Copy every line that contains the string "will" from the entries below.

____ Dataset

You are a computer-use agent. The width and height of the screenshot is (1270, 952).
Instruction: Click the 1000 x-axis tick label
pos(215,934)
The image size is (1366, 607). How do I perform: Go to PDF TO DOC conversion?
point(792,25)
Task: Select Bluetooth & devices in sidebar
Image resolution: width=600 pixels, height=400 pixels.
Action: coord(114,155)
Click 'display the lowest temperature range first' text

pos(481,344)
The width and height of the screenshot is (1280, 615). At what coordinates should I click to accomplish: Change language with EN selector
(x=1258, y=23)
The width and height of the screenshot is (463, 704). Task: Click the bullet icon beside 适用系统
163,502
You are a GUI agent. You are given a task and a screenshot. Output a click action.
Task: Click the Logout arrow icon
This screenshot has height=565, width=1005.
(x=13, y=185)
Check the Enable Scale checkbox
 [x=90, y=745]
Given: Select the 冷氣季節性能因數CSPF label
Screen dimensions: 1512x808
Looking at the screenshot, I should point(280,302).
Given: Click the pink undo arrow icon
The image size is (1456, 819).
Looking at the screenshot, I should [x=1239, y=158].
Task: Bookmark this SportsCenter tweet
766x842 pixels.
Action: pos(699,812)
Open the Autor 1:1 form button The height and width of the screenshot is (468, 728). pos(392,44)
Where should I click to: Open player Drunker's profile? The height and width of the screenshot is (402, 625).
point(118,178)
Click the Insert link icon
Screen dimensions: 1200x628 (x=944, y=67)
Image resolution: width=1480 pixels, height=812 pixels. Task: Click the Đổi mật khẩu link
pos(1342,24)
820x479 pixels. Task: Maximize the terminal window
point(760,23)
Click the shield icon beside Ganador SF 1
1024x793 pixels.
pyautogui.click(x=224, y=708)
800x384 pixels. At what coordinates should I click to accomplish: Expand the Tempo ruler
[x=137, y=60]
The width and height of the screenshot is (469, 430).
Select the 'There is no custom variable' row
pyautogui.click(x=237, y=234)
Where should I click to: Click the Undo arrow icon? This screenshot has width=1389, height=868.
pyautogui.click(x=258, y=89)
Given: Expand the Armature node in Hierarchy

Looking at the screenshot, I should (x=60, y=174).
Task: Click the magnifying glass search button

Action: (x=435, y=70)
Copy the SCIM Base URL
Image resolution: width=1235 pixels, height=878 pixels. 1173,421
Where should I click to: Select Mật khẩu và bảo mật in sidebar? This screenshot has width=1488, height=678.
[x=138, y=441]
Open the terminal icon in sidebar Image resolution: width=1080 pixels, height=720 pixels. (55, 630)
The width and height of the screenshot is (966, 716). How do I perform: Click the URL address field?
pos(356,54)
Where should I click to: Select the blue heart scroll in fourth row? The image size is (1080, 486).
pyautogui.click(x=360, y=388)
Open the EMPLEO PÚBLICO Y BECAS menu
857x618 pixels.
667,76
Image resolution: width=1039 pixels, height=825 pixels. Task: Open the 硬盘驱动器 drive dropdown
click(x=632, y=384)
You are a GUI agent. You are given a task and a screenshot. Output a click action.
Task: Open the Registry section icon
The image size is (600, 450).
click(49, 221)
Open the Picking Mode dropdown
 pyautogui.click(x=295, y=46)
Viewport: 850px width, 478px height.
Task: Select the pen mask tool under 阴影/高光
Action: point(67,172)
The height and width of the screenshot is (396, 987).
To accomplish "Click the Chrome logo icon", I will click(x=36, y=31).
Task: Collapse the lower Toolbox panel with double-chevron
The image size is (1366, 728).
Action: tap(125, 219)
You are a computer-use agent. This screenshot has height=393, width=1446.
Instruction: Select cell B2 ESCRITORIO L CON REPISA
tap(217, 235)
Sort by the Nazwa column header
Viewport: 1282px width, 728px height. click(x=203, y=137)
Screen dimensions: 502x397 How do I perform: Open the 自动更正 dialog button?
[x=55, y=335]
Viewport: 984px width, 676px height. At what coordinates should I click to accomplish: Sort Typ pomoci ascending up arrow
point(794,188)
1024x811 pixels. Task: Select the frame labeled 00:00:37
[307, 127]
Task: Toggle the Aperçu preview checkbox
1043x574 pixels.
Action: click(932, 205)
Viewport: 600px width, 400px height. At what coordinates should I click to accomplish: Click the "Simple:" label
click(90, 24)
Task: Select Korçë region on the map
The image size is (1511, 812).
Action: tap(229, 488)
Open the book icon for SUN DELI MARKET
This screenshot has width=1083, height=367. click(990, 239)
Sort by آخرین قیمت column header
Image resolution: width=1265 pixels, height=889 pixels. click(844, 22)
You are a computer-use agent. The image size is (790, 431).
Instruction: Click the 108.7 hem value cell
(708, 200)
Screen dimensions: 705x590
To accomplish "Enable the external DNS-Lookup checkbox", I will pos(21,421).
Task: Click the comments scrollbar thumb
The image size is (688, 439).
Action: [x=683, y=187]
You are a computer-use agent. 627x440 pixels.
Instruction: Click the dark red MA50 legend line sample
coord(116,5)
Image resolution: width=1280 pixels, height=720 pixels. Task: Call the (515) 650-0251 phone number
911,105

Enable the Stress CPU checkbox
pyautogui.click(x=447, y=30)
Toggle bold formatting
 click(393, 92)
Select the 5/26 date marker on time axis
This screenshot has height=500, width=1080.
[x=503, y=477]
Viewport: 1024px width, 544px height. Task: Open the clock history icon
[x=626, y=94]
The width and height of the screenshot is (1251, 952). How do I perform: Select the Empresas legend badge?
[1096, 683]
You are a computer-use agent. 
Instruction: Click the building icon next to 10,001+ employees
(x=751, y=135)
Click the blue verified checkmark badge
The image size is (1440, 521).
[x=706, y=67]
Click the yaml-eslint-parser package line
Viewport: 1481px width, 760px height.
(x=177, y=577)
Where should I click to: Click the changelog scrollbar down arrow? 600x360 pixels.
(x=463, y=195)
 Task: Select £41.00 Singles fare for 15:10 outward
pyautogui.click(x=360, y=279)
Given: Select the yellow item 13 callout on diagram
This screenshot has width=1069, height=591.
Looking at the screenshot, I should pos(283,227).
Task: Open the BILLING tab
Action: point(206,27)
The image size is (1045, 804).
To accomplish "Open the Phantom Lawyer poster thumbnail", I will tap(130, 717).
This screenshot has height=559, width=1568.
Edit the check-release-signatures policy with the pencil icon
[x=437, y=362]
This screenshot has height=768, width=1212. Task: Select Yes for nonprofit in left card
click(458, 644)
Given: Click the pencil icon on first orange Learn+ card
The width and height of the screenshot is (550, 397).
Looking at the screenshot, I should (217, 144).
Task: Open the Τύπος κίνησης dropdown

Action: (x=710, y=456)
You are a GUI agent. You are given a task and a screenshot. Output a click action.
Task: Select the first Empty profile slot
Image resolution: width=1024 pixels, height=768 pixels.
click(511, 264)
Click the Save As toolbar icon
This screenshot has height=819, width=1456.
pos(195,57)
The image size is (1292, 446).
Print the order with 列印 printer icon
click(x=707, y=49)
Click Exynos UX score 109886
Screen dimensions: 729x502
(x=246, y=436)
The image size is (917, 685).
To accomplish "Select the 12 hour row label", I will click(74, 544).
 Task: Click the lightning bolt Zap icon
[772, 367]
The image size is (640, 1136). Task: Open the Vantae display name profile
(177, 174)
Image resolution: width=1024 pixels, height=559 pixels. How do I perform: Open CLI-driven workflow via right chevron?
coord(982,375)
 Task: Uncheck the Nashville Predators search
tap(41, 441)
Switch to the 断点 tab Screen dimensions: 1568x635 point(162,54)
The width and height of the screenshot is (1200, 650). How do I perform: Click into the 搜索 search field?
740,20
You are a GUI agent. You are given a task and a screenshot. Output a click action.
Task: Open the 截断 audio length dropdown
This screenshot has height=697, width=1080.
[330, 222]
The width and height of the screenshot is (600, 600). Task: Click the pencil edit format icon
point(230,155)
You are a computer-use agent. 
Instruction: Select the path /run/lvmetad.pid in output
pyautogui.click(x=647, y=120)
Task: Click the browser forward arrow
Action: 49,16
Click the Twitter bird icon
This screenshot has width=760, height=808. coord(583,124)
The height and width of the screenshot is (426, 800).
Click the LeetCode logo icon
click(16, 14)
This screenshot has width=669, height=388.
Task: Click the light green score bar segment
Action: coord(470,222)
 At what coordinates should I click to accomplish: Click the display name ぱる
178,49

________

■ **Result of the task**:
To accomplish "Click the Chrome logo icon", I will click(x=36, y=31).
To accomplish "Enable the external DNS-Lookup checkbox", I will pos(21,421).
To accomplish "Open the Phantom Lawyer poster thumbnail", I will tap(130, 717).
To accomplish "Select the 12 hour row label", I will click(74, 544).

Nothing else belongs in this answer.